Per la vita non è così, le cose funzionano diversamente: se per esempio in un brodo, anche in un semplice brodo di carne, metto un batterio, dopo un po' ne trovo due, poi quattro, poi otto, fino a raggiungere i miliardi e miliardi di cellule batteriche. In quel caso si passa da un singolo essere vivente, che è un grumo di materia organizzata, cioè ordinata, a miliardi e miliardi di copie dello stesso. La vita crea continuamente ordine, cioè informazione. E lo mantiene. Per poco o per tanto che sia, ogni essere vivente si mantiene vivo, cioè ordinato, e al momento opportuno può generare altro ordine, riproducendosi, producendo cioè altri esemplari di organismi simili a se stesso e altrettanto ordinati. C'è quindi qualcosa di particolare nella vita? Possiede qualche proprietà diversa da quelle della materia inanimata? No, non ne possiede, ma utilizza al meglio, e a suo vantaggio, ciò che le leggi della fisica e della chimica permettono che accada, senza che così si venga a violare nessun principio fondamentale.

Il trucco c'è ovviamente, ed è semplice: la vita è una manifestazione locale di aumento di informazione, o di mancata perdita di ordine, a spese dell'ambiente circostante, che nello stesso tempo si degrada enormemente. Infatti, se invece di considerare gli esseri viventi isolatamente, li si considera insieme all'ambiente circostante, il secondo principio risulta perfettamente rispettato: nel complesso «essere vivente più ambiente circostante» l'ordine diminuisce sempre, perché la diminuzione di ordine riscontrata nell'ambiente compensa e supera l'aumento locale di ordine che si può rilevare nella vita di quell'essere vivente. Insomma, il complesso «organismo più ambiente» degenera e perde ordine: gli esseri viventi lo acquistano e lo mantengono per un po', ma l'ambiente in cui vivono ne perde tantissimo, così che il bilancio complessivo è sempre a favore della perdita universale di ordine e di informazione.

Non c'è quindi niente di anomalo nella vita, niente che contraddica i principi fondamentali che regolano il mondo fisico. Gli scienziati che, negli anni della Seconda guerra mondiale, si rivolsero ansiosamente alla biologia nella speranza di scoprire le leggi particolari della vita – e furono in tanti e tutti molto validi – rimasero delusi, perché la vita non ha nulla di peculiare, se cerchiamo principi universali; se invece cerchiamo principi pratici, pragmatici, la vita ha molto di particolare: è una continua rincorsa alla creazione e al mantenimento dell'ordine.

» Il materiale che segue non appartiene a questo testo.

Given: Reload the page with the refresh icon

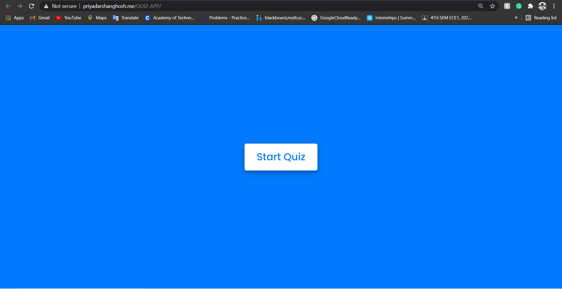Looking at the screenshot, I should pyautogui.click(x=31, y=6).
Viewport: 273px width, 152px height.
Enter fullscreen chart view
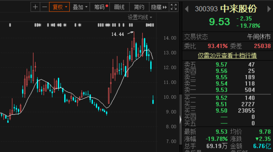click(x=174, y=7)
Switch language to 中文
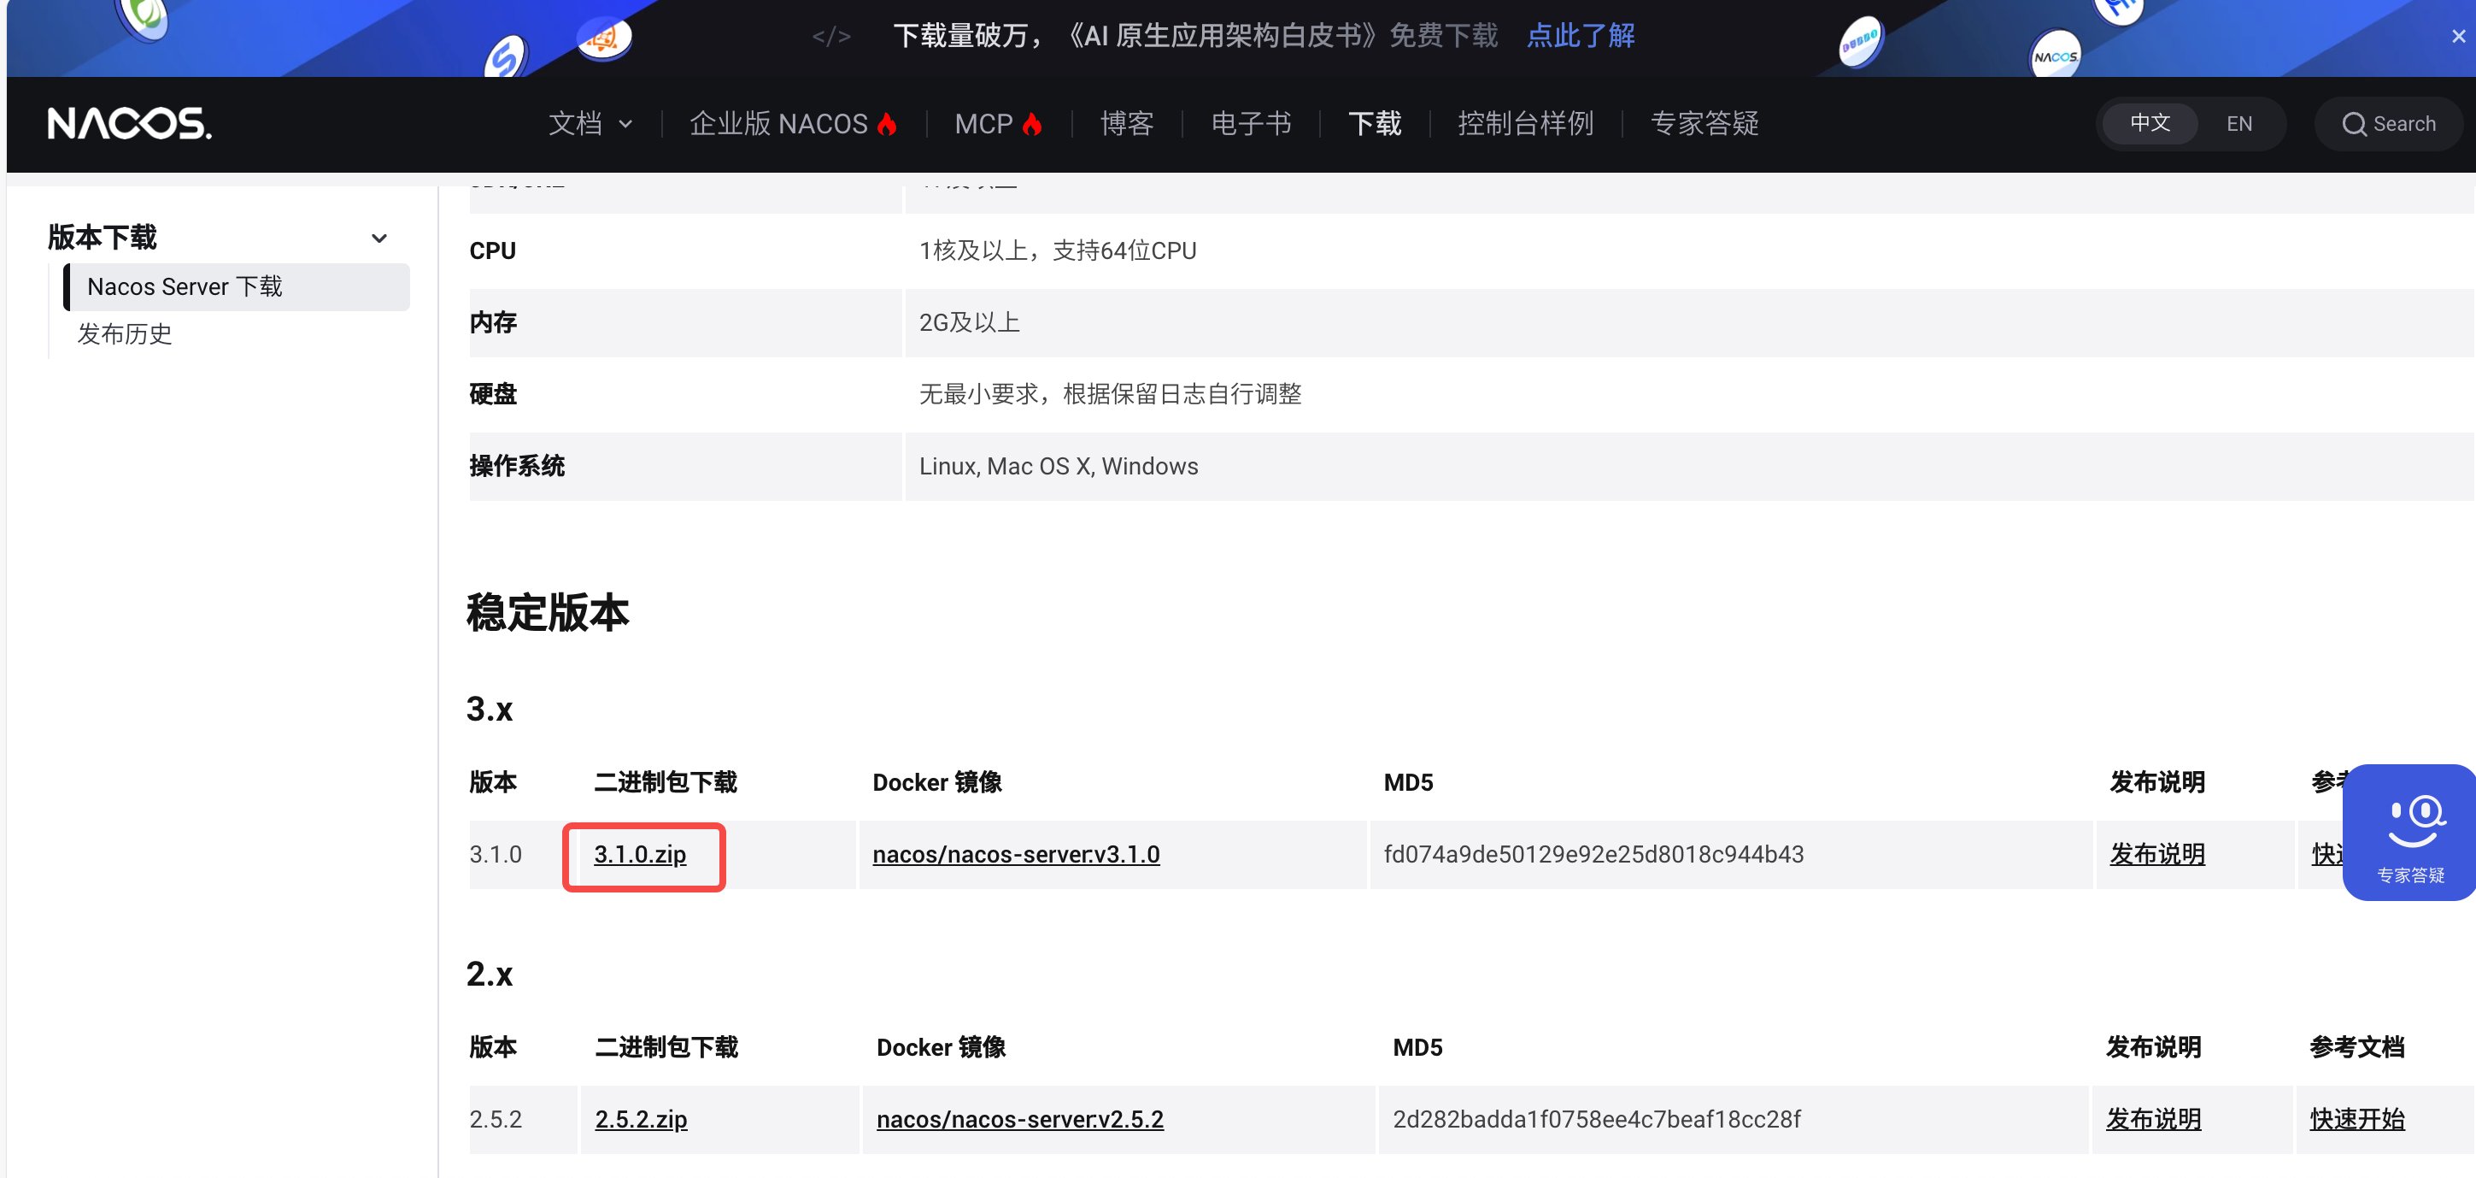The height and width of the screenshot is (1178, 2476). coord(2149,124)
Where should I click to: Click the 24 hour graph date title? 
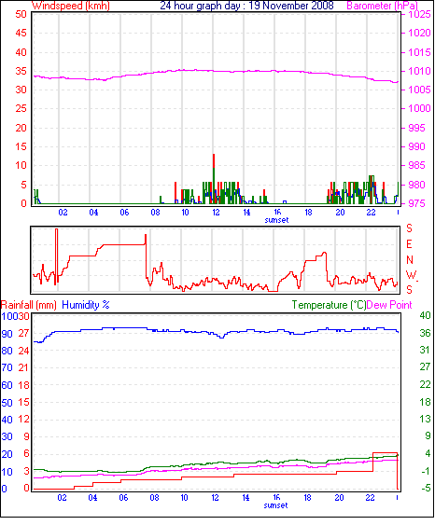pyautogui.click(x=246, y=6)
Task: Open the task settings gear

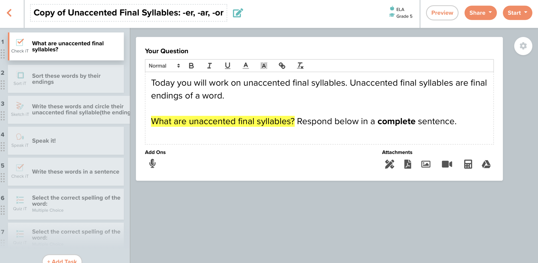Action: click(523, 46)

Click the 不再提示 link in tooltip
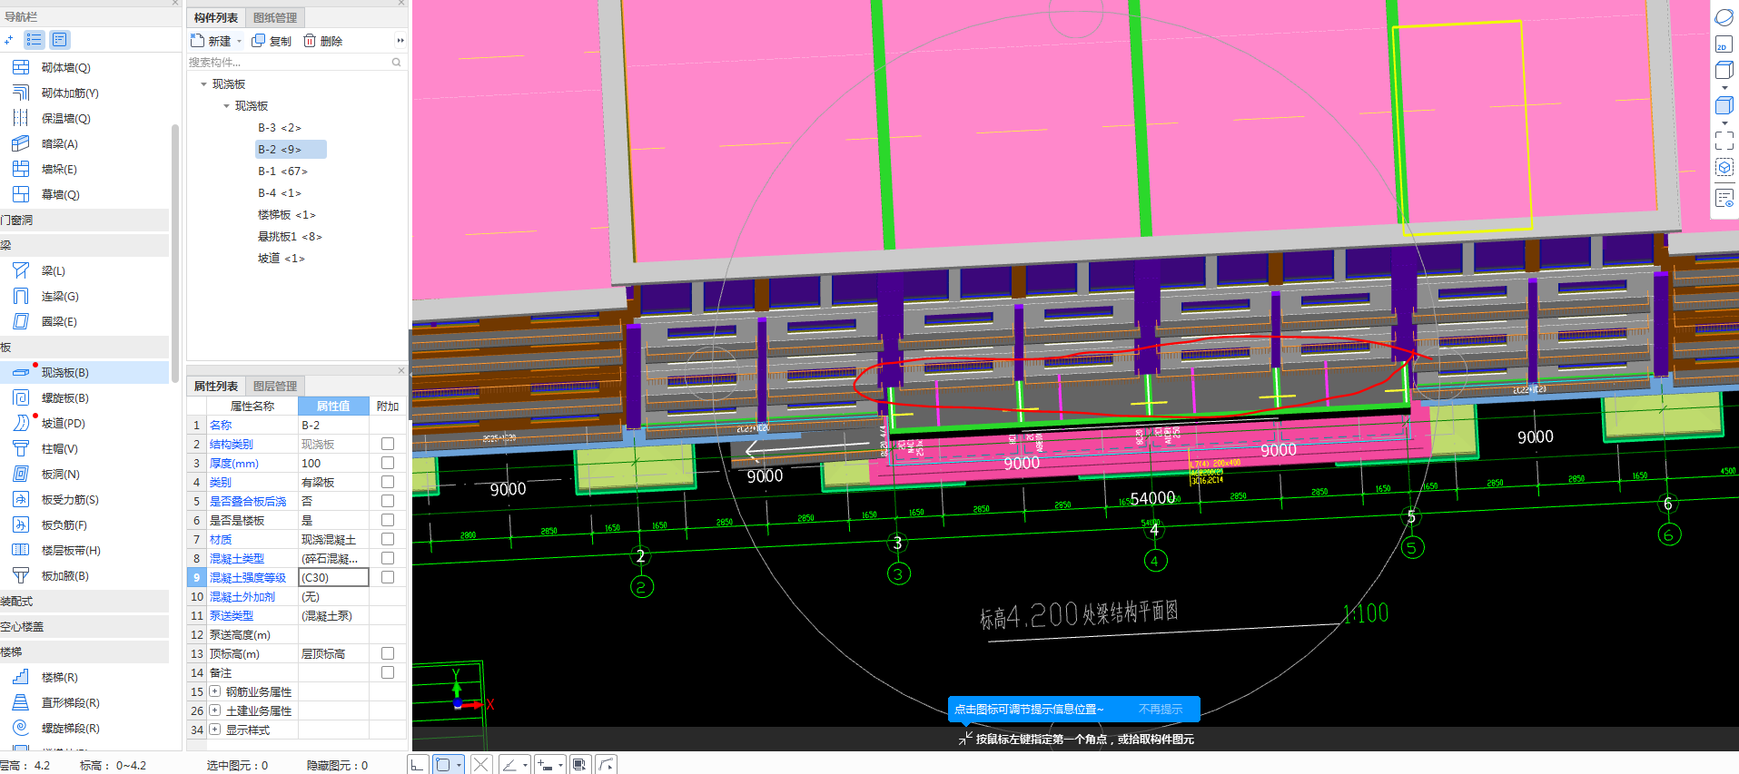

Essere vivo richiede un notevole sforzo e una continua lotta contro l'universale tendenza all'aumento del disordine e alla perdita di informazione. Insomma, l'esistenza è sempre e comunque una resistenza, e una specie di miracolo, ma non dobbiamo aver paura che gli esseri viventi non riescano a sopravvivere: hanno di sicuro imparato a farlo, come dimostrano chiaramente gli ultimi quattro miliardi di anni in cui la vita su questo pianeta non si è spenta mai.